Ballad of joy V: When I can't get rid of my thoughts.

ballad for joy love
Letters

Scene: written 9 days after Erasmus left for studies in the Czech Republic.

* * *

* Daniel suddenly wakes up. He wakes up, sits up, shakes his head.*

* "Again...", he mutters under his breath. *

* Daniel turns to the viewer, magically puts on light trousers and a plain blue T-shirt with a snap of his fingers, sits down at the computer and starts writing. *

– – – – –

Hey, there. Yes, you're the lady from my dreams.

What kind of person do you think you are?

Do you think you're some kind of galactic queen? That you can do whatever you want?

...Just to take it and invade my dreams? Force your way into my thoughts in the most unexpected places? In the most private spaces?

(Didn't anyone teach you good manners?)

Madam, please stop what you are doing. I don't know whether it is voodoo magic, neuropsychology or the work of Satan, but I don't like it anymore.

...Because isn't it nice to do that?

For the third night now, I dream about you.
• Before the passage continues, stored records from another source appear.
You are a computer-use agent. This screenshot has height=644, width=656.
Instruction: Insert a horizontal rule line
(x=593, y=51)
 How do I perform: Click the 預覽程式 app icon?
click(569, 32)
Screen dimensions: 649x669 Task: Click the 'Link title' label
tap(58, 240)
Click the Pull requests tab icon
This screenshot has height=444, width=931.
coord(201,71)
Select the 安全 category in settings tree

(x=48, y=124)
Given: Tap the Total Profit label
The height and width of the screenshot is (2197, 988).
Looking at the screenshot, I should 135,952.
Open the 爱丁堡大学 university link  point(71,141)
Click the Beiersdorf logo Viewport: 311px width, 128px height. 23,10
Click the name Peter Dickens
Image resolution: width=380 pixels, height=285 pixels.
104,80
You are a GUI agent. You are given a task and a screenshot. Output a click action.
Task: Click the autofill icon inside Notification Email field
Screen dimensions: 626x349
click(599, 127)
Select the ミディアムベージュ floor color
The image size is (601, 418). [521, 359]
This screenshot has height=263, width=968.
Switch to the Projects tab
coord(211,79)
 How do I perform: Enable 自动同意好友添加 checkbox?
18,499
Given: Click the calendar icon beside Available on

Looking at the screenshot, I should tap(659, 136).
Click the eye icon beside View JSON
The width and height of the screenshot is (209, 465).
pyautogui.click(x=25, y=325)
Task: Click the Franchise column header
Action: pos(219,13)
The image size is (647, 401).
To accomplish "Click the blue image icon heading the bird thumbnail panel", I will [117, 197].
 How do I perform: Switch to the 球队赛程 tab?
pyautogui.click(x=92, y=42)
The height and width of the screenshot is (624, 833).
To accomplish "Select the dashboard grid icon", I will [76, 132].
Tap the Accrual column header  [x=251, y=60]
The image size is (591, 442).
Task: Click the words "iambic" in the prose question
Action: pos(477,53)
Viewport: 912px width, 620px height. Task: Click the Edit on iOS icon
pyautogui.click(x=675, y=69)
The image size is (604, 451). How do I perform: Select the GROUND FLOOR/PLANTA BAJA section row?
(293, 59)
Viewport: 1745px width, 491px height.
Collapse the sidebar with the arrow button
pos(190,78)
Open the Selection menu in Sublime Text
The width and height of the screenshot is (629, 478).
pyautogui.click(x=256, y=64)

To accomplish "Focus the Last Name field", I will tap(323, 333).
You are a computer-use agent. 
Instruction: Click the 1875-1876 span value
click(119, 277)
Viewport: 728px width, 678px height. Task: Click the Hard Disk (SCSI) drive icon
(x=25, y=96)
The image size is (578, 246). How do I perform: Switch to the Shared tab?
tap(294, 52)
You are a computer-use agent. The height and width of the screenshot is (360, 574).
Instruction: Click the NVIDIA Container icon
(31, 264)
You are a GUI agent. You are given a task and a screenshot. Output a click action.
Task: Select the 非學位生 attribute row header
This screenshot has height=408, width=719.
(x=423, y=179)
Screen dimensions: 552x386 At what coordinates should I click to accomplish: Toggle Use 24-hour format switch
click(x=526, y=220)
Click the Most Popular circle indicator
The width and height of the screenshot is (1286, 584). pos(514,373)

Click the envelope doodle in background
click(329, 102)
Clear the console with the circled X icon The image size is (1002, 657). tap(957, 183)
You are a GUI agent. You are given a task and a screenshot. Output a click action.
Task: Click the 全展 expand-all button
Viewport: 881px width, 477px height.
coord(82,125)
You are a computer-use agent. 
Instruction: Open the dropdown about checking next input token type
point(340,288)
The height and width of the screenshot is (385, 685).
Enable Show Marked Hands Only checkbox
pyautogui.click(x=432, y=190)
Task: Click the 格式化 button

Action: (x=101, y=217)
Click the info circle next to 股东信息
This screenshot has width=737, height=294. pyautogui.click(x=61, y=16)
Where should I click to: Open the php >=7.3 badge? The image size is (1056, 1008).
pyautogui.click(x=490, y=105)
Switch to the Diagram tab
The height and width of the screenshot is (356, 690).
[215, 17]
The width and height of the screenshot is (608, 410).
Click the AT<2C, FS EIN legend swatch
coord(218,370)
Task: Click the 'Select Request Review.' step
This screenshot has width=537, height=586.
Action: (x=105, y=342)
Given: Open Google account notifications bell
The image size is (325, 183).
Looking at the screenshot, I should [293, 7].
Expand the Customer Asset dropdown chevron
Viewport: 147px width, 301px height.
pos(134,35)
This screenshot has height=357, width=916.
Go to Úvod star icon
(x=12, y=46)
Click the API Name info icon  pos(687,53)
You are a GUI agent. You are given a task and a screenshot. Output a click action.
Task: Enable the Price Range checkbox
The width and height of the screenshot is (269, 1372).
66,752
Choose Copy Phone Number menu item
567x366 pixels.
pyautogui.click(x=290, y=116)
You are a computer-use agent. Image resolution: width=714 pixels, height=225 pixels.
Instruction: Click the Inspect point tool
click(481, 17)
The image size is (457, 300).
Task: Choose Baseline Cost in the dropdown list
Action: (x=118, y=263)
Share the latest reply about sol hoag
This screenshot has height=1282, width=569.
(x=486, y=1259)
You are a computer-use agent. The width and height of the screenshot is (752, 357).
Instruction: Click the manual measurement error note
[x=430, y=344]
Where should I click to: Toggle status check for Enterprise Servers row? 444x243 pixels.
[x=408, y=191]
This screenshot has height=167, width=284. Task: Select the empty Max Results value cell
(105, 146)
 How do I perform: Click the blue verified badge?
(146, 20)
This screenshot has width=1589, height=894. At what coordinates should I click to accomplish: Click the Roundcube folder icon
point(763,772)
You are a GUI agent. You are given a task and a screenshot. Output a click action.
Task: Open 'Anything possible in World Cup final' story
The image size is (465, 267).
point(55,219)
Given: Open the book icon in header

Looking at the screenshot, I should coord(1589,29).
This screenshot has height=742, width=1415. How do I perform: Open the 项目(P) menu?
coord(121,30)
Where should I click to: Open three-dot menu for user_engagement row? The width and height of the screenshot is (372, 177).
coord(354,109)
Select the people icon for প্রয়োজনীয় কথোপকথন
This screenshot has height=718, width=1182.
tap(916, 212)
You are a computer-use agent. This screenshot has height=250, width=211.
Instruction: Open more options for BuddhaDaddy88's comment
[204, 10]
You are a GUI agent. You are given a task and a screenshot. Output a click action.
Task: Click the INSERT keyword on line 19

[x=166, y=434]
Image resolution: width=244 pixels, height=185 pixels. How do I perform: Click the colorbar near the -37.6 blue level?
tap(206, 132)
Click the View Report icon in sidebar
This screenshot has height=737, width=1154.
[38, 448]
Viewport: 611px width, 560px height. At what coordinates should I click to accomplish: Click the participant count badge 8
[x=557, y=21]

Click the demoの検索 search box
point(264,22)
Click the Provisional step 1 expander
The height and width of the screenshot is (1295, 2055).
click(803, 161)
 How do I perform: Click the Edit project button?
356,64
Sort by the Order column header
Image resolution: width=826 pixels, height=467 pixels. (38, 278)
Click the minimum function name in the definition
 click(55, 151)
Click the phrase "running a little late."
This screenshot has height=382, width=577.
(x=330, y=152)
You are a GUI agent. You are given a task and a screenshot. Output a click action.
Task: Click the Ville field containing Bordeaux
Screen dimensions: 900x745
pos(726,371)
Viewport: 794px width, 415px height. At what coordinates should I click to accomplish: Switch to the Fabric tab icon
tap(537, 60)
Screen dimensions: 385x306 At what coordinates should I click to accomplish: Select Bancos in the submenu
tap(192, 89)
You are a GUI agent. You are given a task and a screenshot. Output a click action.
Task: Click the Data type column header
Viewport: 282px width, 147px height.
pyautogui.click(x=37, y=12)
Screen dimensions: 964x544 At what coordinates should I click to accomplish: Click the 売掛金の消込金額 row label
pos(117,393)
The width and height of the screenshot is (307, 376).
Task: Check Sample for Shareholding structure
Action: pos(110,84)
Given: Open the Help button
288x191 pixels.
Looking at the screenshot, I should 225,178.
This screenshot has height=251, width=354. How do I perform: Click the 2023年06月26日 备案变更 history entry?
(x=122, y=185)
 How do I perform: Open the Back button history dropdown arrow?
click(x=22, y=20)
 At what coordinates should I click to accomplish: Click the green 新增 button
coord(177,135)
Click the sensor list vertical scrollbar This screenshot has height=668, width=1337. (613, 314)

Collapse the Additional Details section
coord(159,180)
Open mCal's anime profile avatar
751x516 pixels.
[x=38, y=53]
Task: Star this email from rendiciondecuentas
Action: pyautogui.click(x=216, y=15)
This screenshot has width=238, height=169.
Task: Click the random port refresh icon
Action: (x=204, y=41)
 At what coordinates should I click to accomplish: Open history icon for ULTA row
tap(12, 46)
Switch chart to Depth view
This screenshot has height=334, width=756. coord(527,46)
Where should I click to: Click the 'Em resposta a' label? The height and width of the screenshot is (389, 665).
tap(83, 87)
For the fourth day, I've been noticing girls who look like you. On the fifth day, I notice places and things I would like to show you. And on the sixth day, I want to touch your hair again and give you an electric shock.

  • On the ninth day, you're not out of my head.
  • ...Although I seem to have more other thoughts in it than it can hold.
  • ...Even though I've been living a crazy life in a new country for a week now, with new people and new crazy challenges.
  • ...Although the last time we met was nine or ten days ago.

How to understand this?

Why does the lecturer's flowery skirt remind me of you? Why do I think of you when springy, lively music is playing (like this moment)? Why, in the end, even the nose of the Algerian Frenchman I met reminded me of your little, adorable breathing apparatus?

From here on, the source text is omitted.